Required task: Print the lines below exactly, starting at the beginning of the data and ending at the line that contains "Action: tap(185, 5)".

─── Supplied material

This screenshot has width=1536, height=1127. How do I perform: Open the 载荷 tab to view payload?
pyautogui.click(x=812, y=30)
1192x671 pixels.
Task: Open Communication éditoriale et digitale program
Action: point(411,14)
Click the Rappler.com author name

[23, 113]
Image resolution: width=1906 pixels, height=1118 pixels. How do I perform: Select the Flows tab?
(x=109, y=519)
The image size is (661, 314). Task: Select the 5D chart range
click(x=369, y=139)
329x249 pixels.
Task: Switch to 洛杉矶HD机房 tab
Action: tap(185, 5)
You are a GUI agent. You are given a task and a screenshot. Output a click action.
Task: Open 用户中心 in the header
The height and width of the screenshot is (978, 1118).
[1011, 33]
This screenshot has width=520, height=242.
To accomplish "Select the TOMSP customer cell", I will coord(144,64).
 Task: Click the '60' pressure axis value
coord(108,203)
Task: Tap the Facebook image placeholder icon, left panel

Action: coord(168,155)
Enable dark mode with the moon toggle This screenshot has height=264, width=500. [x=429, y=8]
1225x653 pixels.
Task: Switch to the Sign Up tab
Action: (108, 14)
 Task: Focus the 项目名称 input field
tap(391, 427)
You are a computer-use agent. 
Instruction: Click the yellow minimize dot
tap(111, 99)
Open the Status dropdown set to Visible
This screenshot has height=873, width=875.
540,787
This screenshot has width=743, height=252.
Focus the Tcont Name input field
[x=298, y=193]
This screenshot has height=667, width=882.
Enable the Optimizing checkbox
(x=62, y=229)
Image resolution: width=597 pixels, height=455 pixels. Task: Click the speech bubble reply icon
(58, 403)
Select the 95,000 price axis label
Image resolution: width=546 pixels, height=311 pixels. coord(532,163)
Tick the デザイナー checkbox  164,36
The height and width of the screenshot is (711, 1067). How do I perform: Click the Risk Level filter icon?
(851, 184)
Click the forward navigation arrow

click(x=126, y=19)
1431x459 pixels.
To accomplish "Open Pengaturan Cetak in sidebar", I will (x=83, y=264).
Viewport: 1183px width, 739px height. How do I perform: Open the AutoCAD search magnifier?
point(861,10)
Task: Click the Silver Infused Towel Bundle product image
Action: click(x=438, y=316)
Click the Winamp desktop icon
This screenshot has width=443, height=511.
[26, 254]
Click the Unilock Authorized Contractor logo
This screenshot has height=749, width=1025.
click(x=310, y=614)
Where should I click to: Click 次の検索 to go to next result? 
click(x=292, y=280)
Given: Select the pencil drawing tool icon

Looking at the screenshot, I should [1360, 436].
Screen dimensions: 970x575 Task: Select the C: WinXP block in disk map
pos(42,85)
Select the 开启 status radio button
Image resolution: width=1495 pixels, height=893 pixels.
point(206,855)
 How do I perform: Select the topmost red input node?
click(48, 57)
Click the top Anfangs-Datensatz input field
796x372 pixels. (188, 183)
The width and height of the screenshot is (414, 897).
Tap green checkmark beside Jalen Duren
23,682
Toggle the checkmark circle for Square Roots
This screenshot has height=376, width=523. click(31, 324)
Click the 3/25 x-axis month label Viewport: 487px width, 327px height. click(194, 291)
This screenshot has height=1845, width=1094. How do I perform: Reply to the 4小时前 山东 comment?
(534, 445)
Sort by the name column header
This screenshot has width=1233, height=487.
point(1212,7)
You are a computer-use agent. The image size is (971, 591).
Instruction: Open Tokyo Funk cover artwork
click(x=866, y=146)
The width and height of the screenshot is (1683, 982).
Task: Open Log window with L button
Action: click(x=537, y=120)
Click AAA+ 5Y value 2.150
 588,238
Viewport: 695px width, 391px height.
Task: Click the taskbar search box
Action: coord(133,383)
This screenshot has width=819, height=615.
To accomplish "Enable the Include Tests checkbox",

──────

Exercise result:
This screenshot has width=1536, height=1127. How do I perform: Open the 载荷 tab to view payload?
pyautogui.click(x=812, y=30)
1192x671 pixels.
Task: Open Communication éditoriale et digitale program
Action: point(411,14)
Click the Rappler.com author name

[23, 113]
Image resolution: width=1906 pixels, height=1118 pixels. How do I perform: Select the Flows tab?
(x=109, y=519)
The image size is (661, 314). Task: Select the 5D chart range
click(x=369, y=139)
329x249 pixels.
Task: Switch to 洛杉矶HD机房 tab
Action: tap(185, 5)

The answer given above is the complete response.